Il peso dell'intero encefalo era di soli gr. 1190: statura della donna m. 1,56; indice cefalico 79. Tutto ciò dimostra il deficiente sviluppo di questo cervello.
5. Anomalie istologiche del cervello dei criminali.—Il Roncoroni, servendosi del metodo di Nissl da lui modificato[406], col quale si ha un'immagine chiara delle cellule della corteccia, che spiccano in bleu su un fondo bianco o color di rosa, colle diramazioni principali dei prolungamenti protoplasmatici, potè riconoscere una anomalia istomorfologica nella disposizione degli strati cerebrali tanto negli epilettici congeniti come nei delinquenti nati.
Nei normali gli strati nella regione frontale (poichè nell'occipitale, specialmente in corrispondenza della scissura calcarina, la disposizione è diversa) sono così disposti (V. Atlante, tav. XXXII-XXXIII):
1º Strato molecolare; 2º Strato superficiale delle piccole cellule nervose, o strato granulare superficiale; 3º Strato delle piccole cellule piramidali; 4º Strato delle grandi cellule piramidali; 5º Strato profondo di piccole cellule nervose, o strato granulare profondo; 6º Strato delle cellule polimorfe. Il Meynert distingueva soltanto 5 strati; ma Roncoroni, per rendere più chiara la designazione delle parti, distingue il secondo strato di Meynert in due, corrispondenti al 2º e al 3º.
Certamente gli strati non sono nettamente delimitati, e in tutti esistono parecchie specie di cellule; ma in ciascuno di essi si trova un gran numero di particolari elementi nervosi, i quali, per la loro forma, gli danno una fisionomia speciale e permettono di porgli una denominazione particolare. Per granali non si deve intendere elementi speciali diversi dalle cellule nervose, ma soltanto cellule nervose molto piccole e molto abbondanti e stipate.
Nel neonato esiste la stessa disposizione fondamentale, ma le cellule nervose non hanno ancora il loro aspetto caratteristico, specialmente nello strato profondo dei granuli, che sembra ancora essere costituito quasi esclusivamente da nevroglia. Va anche notato che nel periodo fetale la sostanza bianca contiene numerose cellule nervose, si intende, non completamente sviluppate. Negli animali (macacus, cani, gatti, conigli, cavie, buoi, galline), lo strato superficiale manca spesso, e il profondo non esiste, salvo nella scimmia, dove è alquanto evidente.

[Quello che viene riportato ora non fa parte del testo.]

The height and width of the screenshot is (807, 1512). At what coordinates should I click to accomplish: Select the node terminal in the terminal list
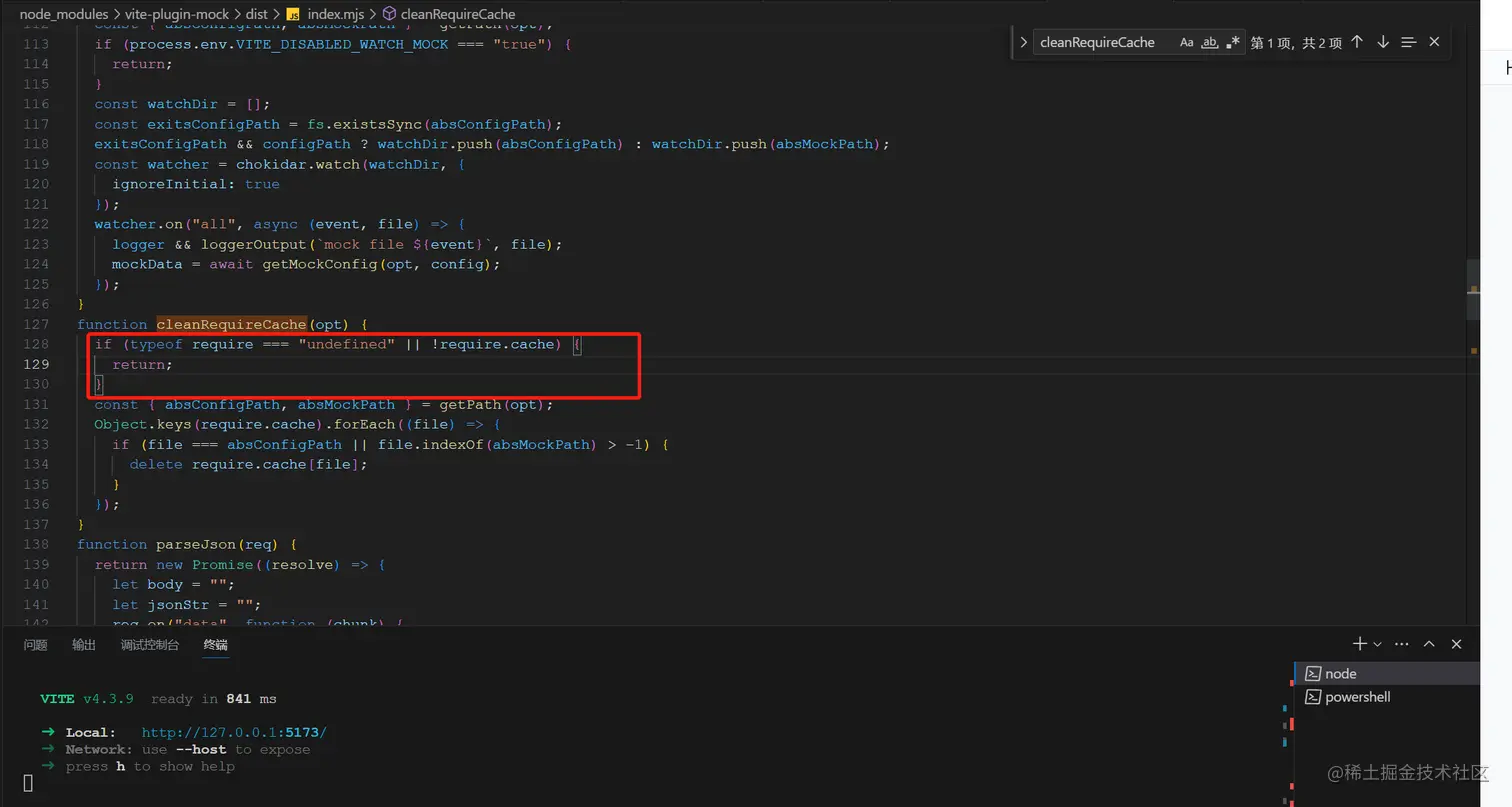pos(1342,672)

Ora su 14 delinquenti nati lo strato granulare profondo manca in 6 ed è molto ridotto in 4; così su 26 epilettici manca in 7 ed è rudimentale in 14. Invece nei casi di epilessia acquisita, di delinquenza d'occasione, di pazzia, lo strato granulare profondo è normale. Il tipo delle cellule nei rei nati ed epilettici offre una preponderanza delle grandi cellule piramidali o polimorfe, mentre nel normale prevalgono le cellule piccole, triangolari, stellate. Anche è meno regolare il passaggio dalle piccole cellule superficiali (strato granulare superficiale) alle grandi cellule piramidali per mezzo di piccole cellule piramidali: si passa quasi bruscamente dalle piccole cellule superficiali alle grandi cellule piramidali. Il numero delle cellule nervose è spiccatamente inferiore al normale.—Mentre nella sostanza bianca del cervello dei normali, le cellule nervose sono scarsissime, o mancano, invece negli epilettici e nei rei nati sono molto più numerose, e in certi casi, con un ingrandimento di 200 D, se ne riscontrano 20-30 in ogni campo microscopico. Questo reperto è però meno frequente degli altri.
Probabilmente la disposizione morfologica abnorme descritta dal Roncoroni è l'espressione anatomica dell'alterazione ereditaria; essa rivela il disordine di sviluppo del sistema nervoso che conduce, a seconda che le cause morbose sono più o meno gravi, alla pazzia morale o all'epilessia.
III. ARTI E TRONCO.
1. Processo sopracondiloideo dell'omero.—Il Valenti[407] ne descrive tre casi i quali si trovavano in due criminali ed in una pazza, da un sol lato e nella loro forma più comune, cioè di un'apofisi schiacciata dell'avanti all'indietro, uncinata ed incurvata in basso.